> **Required actions**:
A. Answer these questions from the Lesotho economy report.
(i) At which numbered meeting did the Monetary Policy Committee give its review?
(ii) What was the Consumer Price Index inflation rate in June?
(iii) Which components were named the largest contributors to the June inflation?
B. Rewrite the Lesotho economy report from "during the first" up to and including "against existing uncertainties.", renaming "inflation" as "price growth" throughout.
C. Decide whether each statement agrees with the Lesotho economy report. Answer yes or no, and quote the words of the report that decide it.
(i) Consumer Price Index inflation was higher in May than in June.
(ii) The committee found that domestic labor market conditions improved during the first quarter of 2021.
(iii) The committee counted the roll-out of vaccines among the uncertainties clouding global growth prospects.

> **Source passage**:

======

Africa-Press – Lesotho. The Central Bank of Lesotho (CBL) Monetary Policy Committee (MPC) says the local economy’s growth remains uncertain owing to multiple developments. The recent lootings in the neighbouring
South Africa and the resurgences of the new Covid-19 variants coupled with global economic perspectives which remain “uneven” do not bode well for the
country, the MPC has said. This the committee said at its 90th meeting review last Tuesday. The MPC further mentioned that the domestic labour market conditions “remained weak”
during the first quarter of 2021 and this is attributed to the induced Covid-19 lockdown restrictions. It also highlighted that the rate of inflation in Consumer Price Index (CPI) was
sitting at 6.0 percent in June while it was 6.9 percent in May both for this year. According to the Committee, food, electricity, gas and other fuels and transport
components are said to be the “largest” contributors to the June inflation. The meeting convened to “review recent economic developments and determine the adequacy of
monetary targets”. “… although some signs of recovery are starting to emerge, global economic growth prospects remain uneven and clouded by the uncertainty surrounding possible
resurgence of the virus and emergence of new variants, and the roll-out of vaccines at the country level. “Domestically, any prospects for growth have to be weighed against existing uncertainties.

======

> **Record excerpts**:
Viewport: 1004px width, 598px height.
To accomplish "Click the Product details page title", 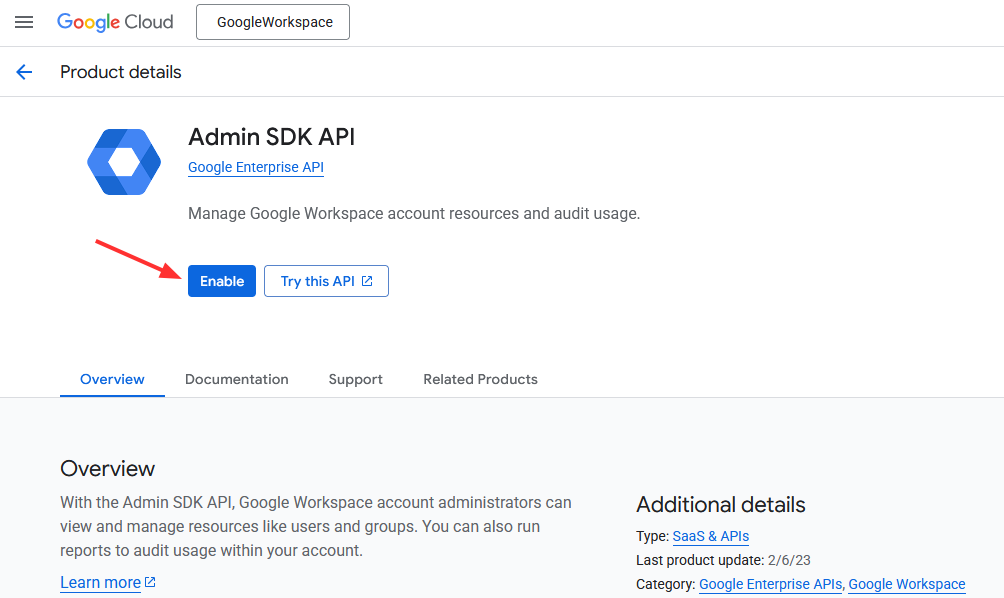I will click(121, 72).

======

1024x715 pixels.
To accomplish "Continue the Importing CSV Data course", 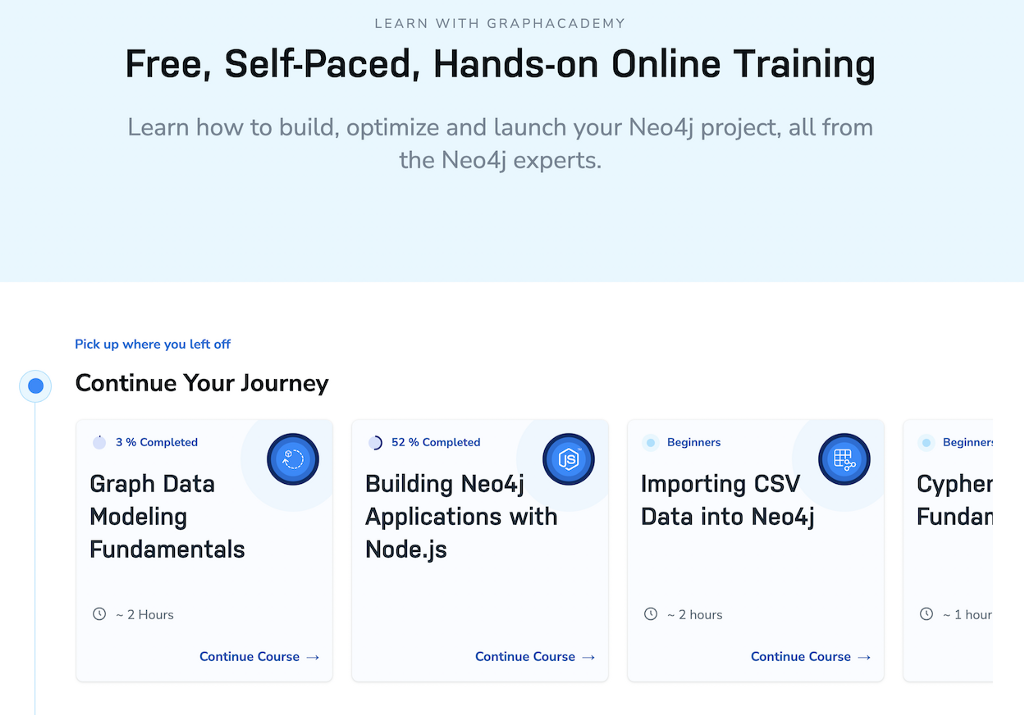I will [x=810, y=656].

======

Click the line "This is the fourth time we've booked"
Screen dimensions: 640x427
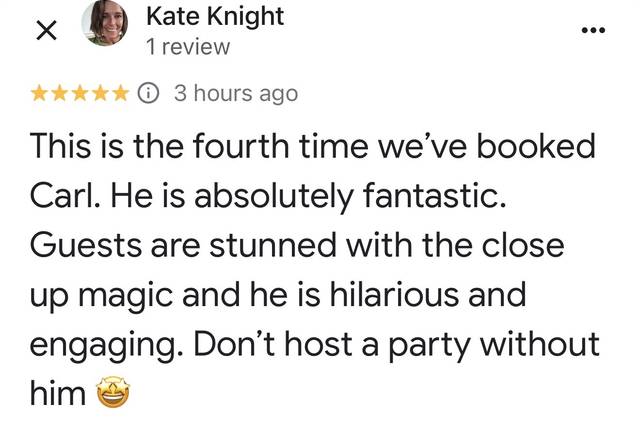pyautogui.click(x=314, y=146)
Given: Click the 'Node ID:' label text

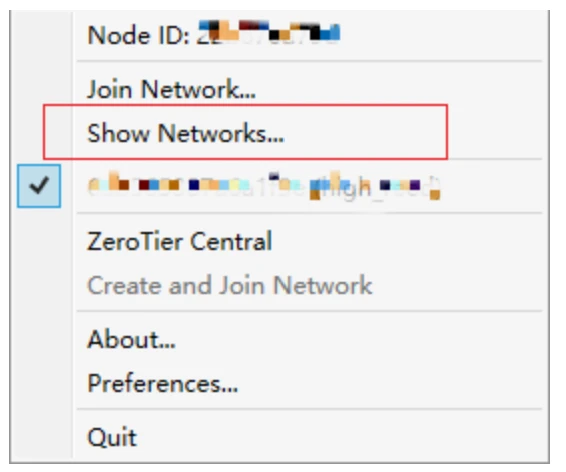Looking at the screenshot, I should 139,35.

======

> **Solutions for each task**:
A.
(i) The 90th meeting.
(ii) 6.0 percent.
(iii) Food, electricity, gas and other fuels, and transport.

B.
during the first quarter of 2021 and this is attributed to the induced Covid-19 lockdown restrictions. It also highlighted that the rate of price growth in Consumer Price Index (CPI) was
sitting at 6.0 percent in June while it was 6.9 percent in May both for this year. According to the Committee, food, electricity, gas and other fuels and transport
components are said to be the “largest” contributors to the June price growth. The meeting convened to “review recent economic developments and determine the adequacy of
monetary targets”. “… although some signs of recovery are starting to emerge, global economic growth prospects remain uneven and clouded by the uncertainty surrounding possible
resurgence of the virus and emergence of new variants, and the roll-out of vaccines at the country level. “Domestically, any prospects for growth have to be weighed against existing uncertainties.

C.
(i) Yes: "sitting at 6.0 percent in June while it was 6.9 percent in May"
(ii) No: "the domestic labour market conditions “remained weak” during the first quarter of 2021"
(iii) Yes: "clouded by the uncertainty surrounding possible resurgence of the virus and emergence of new variants, and the roll-out of vaccines at the country level"